■ Source records ■
== Segment start ==

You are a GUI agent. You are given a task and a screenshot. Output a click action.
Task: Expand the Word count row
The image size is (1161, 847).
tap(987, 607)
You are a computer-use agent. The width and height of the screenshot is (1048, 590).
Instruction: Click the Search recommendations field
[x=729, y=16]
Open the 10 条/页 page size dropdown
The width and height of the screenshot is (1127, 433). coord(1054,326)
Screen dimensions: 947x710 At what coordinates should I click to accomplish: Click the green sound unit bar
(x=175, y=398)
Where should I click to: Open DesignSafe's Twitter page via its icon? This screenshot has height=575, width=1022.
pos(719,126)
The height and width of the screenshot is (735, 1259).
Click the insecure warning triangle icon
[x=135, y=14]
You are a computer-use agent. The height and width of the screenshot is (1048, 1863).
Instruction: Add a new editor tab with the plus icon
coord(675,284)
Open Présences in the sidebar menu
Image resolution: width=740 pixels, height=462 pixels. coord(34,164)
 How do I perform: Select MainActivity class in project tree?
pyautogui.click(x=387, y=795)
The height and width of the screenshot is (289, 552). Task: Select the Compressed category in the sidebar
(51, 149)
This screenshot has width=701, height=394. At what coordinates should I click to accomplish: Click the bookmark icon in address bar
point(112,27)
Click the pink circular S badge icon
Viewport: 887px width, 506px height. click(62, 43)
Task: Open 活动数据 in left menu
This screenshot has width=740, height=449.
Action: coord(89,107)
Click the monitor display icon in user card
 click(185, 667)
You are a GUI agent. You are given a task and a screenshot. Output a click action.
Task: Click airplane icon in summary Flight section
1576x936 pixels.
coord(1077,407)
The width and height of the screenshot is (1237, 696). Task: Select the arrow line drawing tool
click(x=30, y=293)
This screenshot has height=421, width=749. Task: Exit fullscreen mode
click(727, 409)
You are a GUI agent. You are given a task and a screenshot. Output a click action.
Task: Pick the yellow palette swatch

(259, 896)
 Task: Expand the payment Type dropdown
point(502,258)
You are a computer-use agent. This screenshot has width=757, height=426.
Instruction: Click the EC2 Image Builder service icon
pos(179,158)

== Segment end ==

■ Task item ■
Your task is to copy each line from the material above that includes the word "computer".

■ Reply ■
You are a computer-use agent. The width and height of the screenshot is (1048, 590).
You are a computer-use agent. The height and width of the screenshot is (1048, 1863).
You are a computer-use agent. This screenshot has width=757, height=426.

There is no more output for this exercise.